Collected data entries
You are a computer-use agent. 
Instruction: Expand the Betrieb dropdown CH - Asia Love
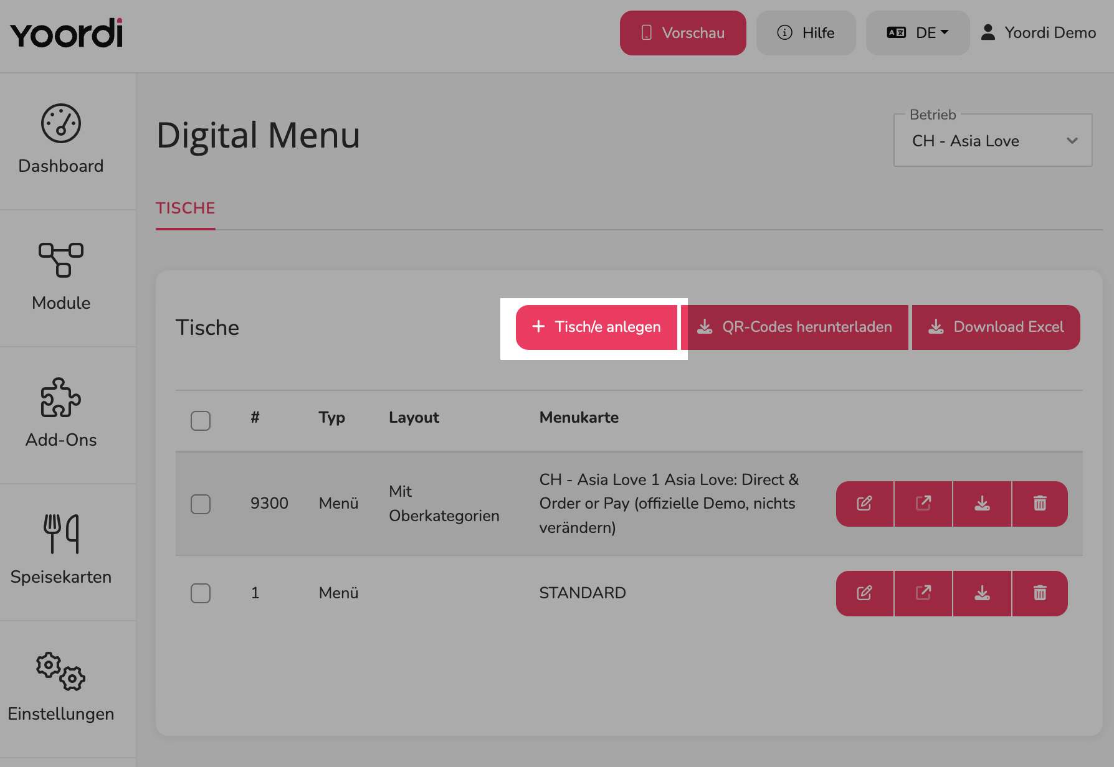(x=993, y=141)
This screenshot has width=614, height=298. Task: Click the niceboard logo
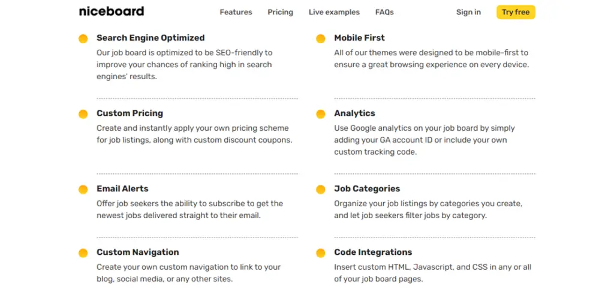point(112,11)
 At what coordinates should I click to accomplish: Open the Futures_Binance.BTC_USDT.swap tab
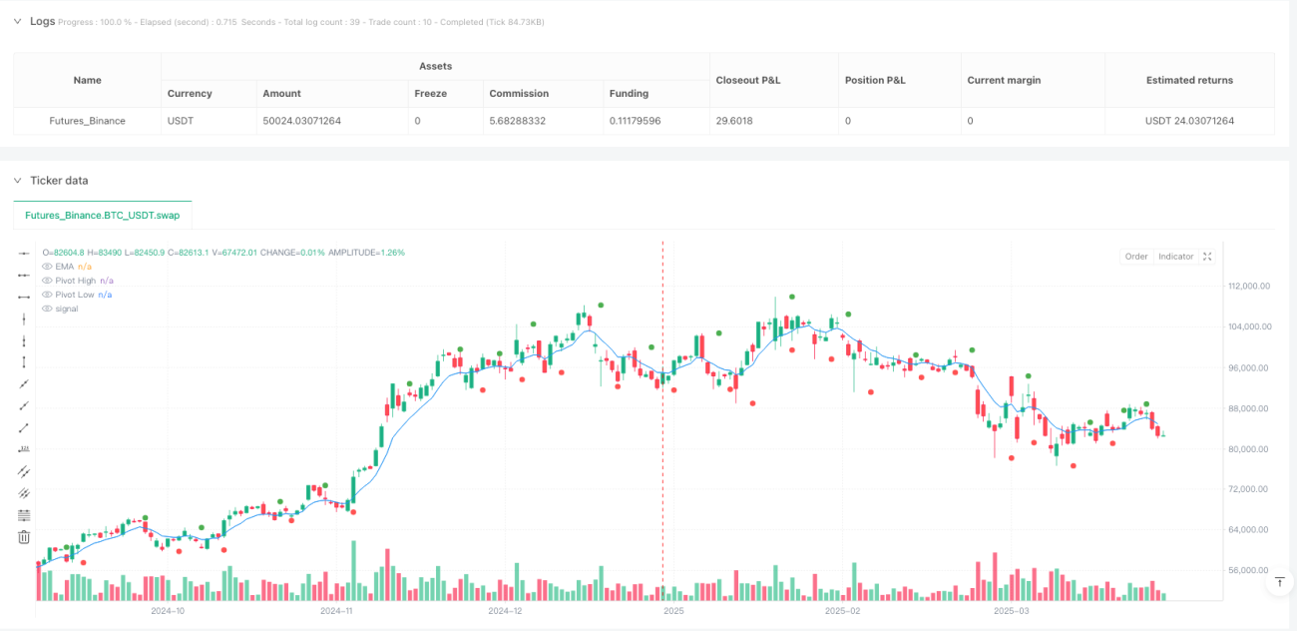[103, 215]
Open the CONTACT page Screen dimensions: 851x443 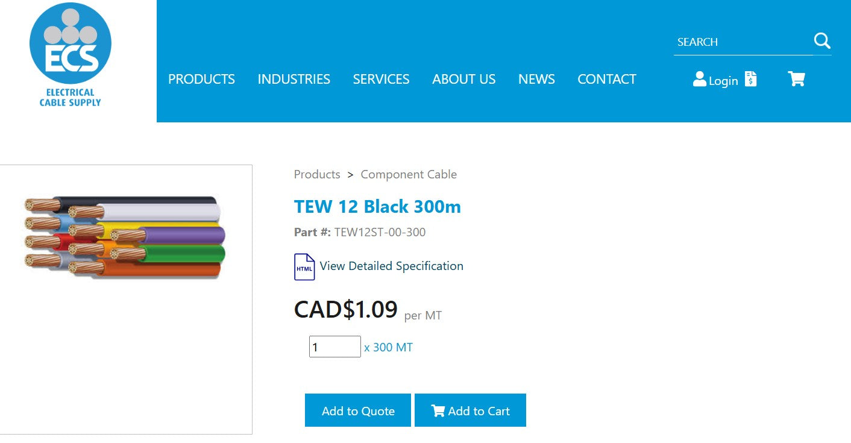tap(606, 79)
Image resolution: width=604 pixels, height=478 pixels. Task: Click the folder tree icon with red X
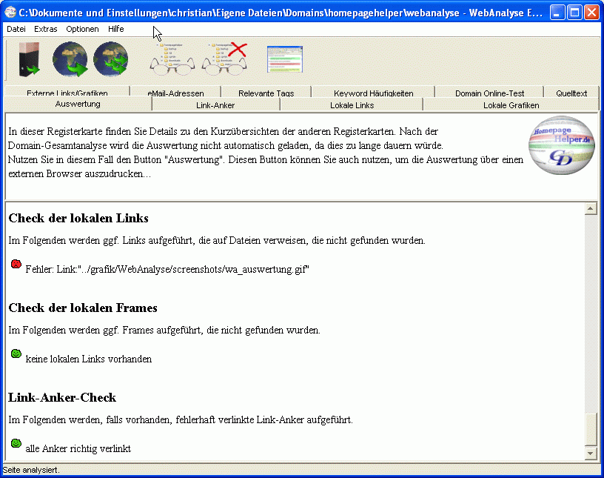tap(224, 60)
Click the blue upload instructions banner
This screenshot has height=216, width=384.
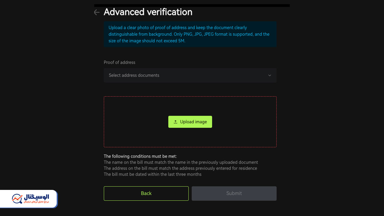coord(190,34)
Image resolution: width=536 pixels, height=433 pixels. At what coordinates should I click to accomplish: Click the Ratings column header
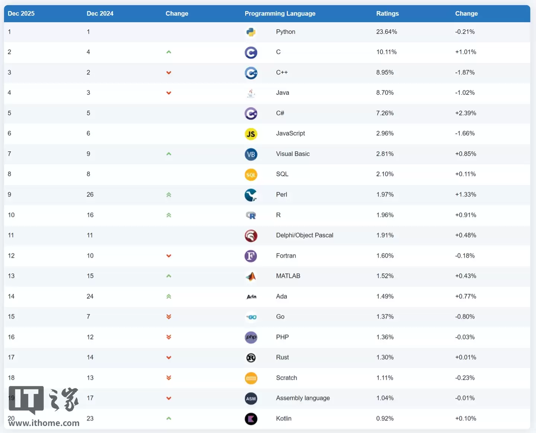(387, 13)
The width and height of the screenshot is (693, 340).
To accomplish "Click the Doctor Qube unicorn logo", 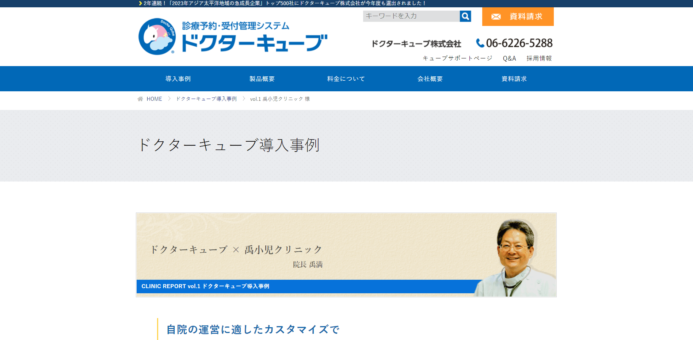I will (x=157, y=37).
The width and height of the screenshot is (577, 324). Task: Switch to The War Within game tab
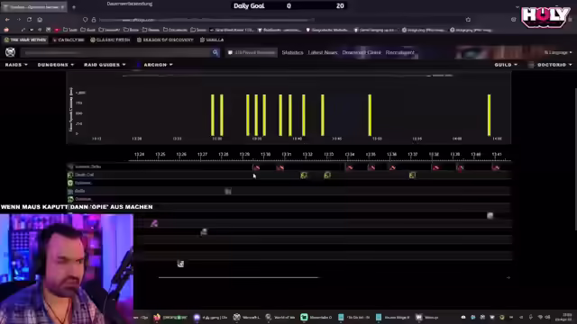(25, 40)
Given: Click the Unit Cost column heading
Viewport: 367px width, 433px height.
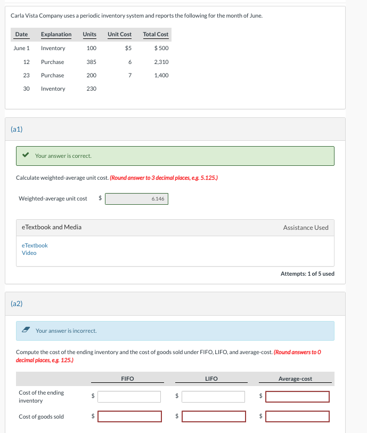Looking at the screenshot, I should point(119,34).
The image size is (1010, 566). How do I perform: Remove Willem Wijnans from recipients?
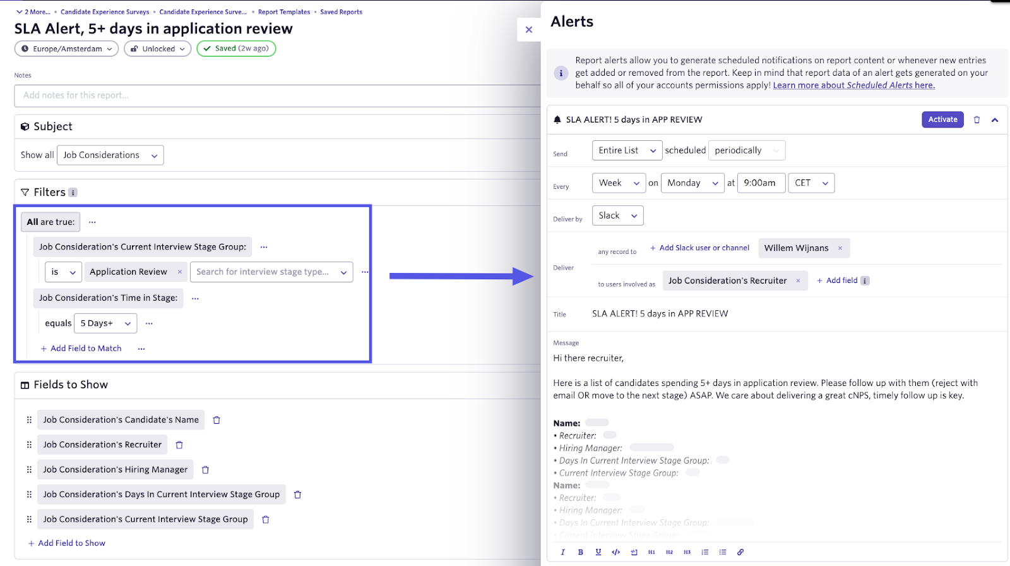coord(840,248)
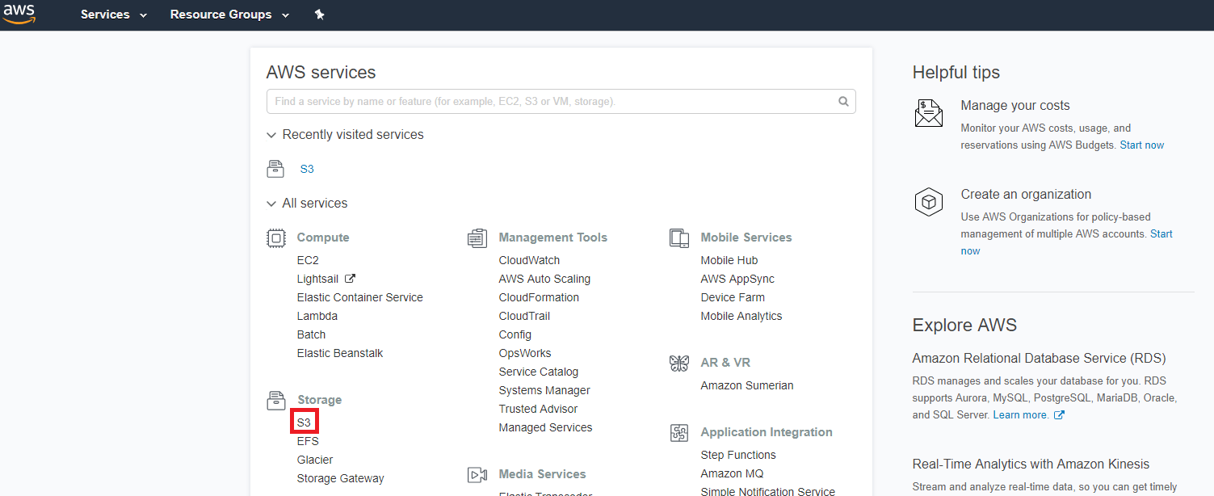Collapse the Recently visited services section
This screenshot has height=496, width=1214.
[271, 134]
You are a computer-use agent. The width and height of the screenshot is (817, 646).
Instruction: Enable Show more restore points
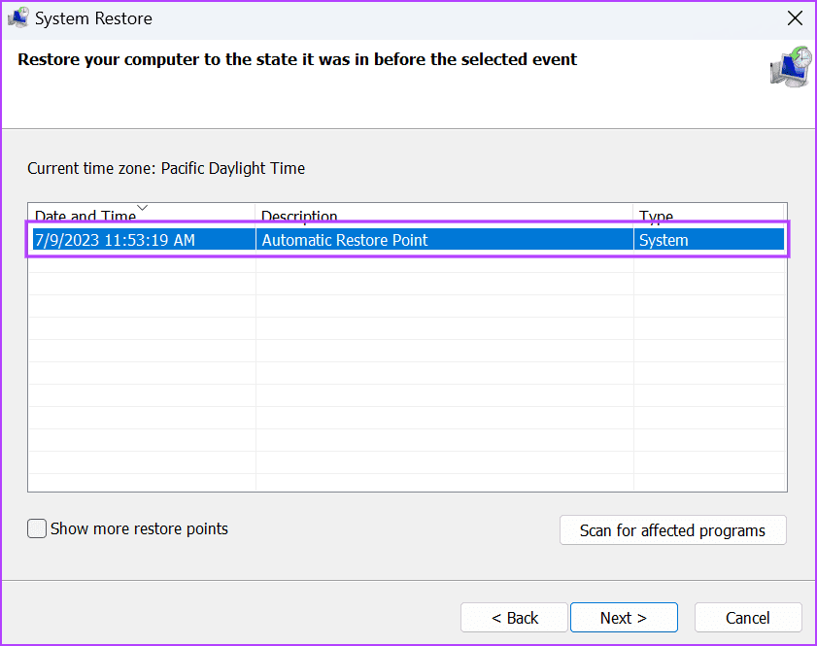36,528
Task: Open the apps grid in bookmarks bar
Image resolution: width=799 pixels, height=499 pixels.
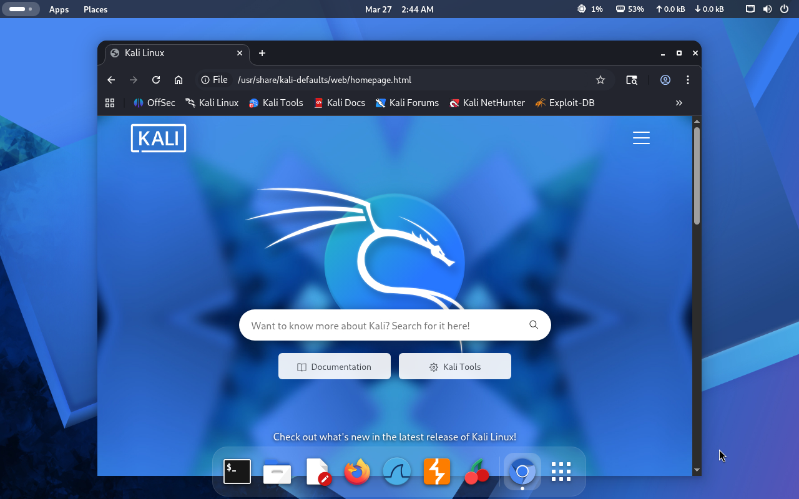Action: tap(110, 103)
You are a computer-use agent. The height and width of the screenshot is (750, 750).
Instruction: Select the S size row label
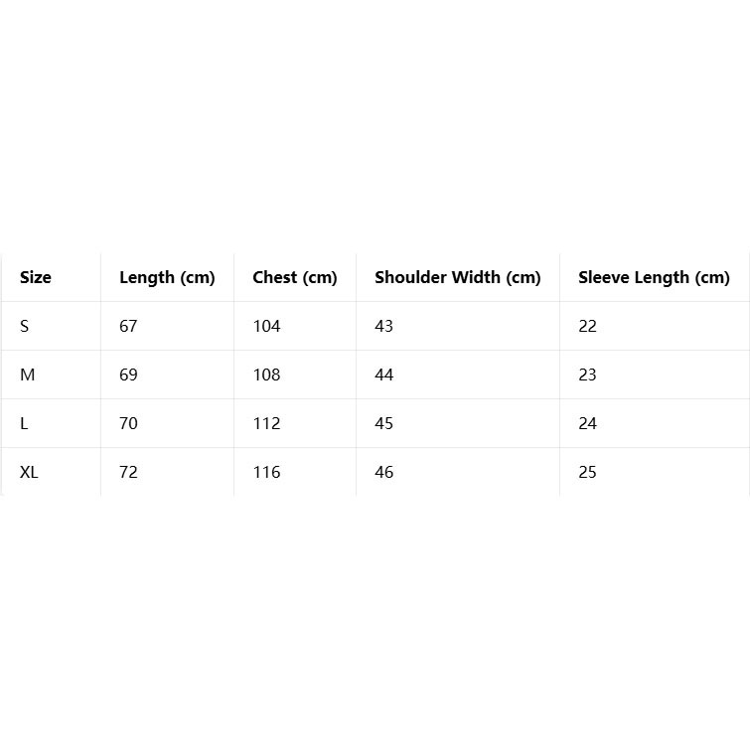(x=25, y=326)
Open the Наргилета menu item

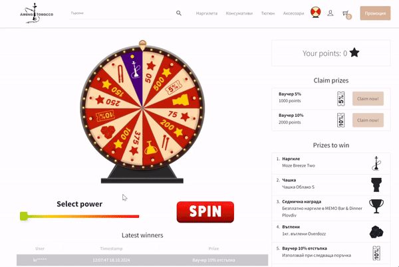pos(207,13)
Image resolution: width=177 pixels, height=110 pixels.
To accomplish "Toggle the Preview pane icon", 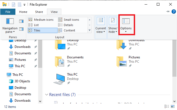I will coord(21,21).
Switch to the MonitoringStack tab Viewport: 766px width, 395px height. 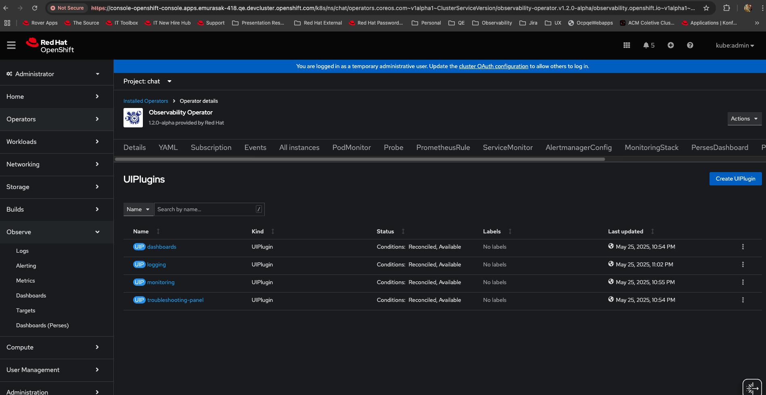pyautogui.click(x=651, y=148)
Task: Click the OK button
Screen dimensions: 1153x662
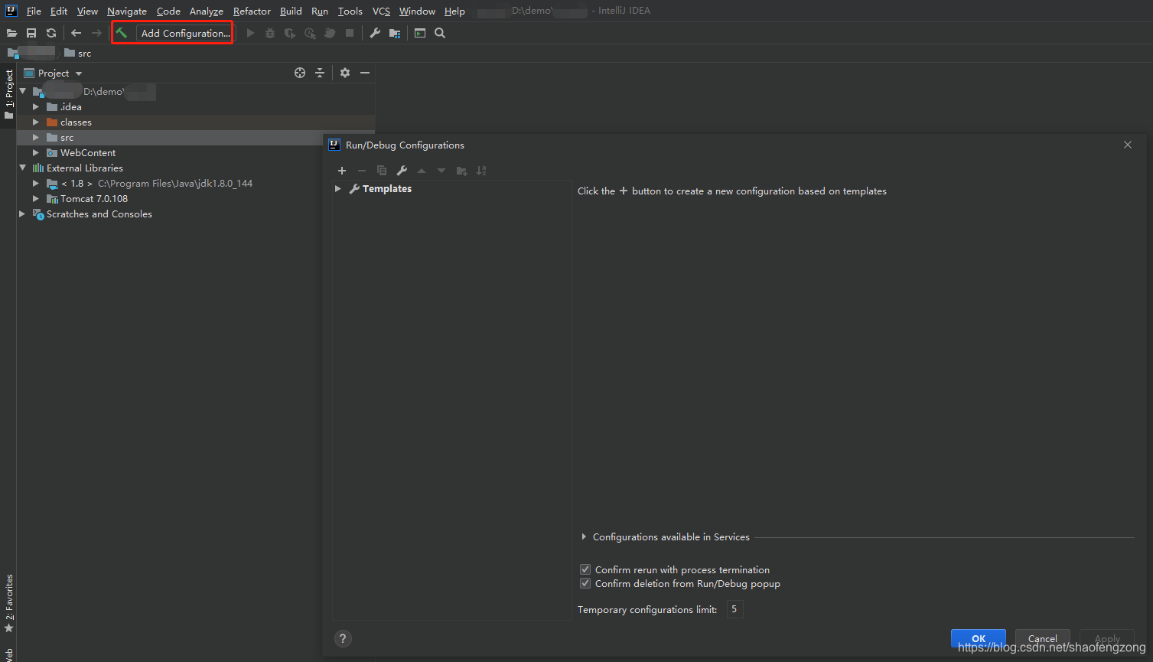Action: pyautogui.click(x=979, y=638)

WHAT YOU WILL DO:
Go through the entries above and copy each line holding the string "computer".

COMPLETED TASK:
You are a computer-use agent. 
You are a computer-use agent. The width and height of the screenshot is (817, 646).
You are a computer-use agent. The height and width of the screenshot is (750, 750).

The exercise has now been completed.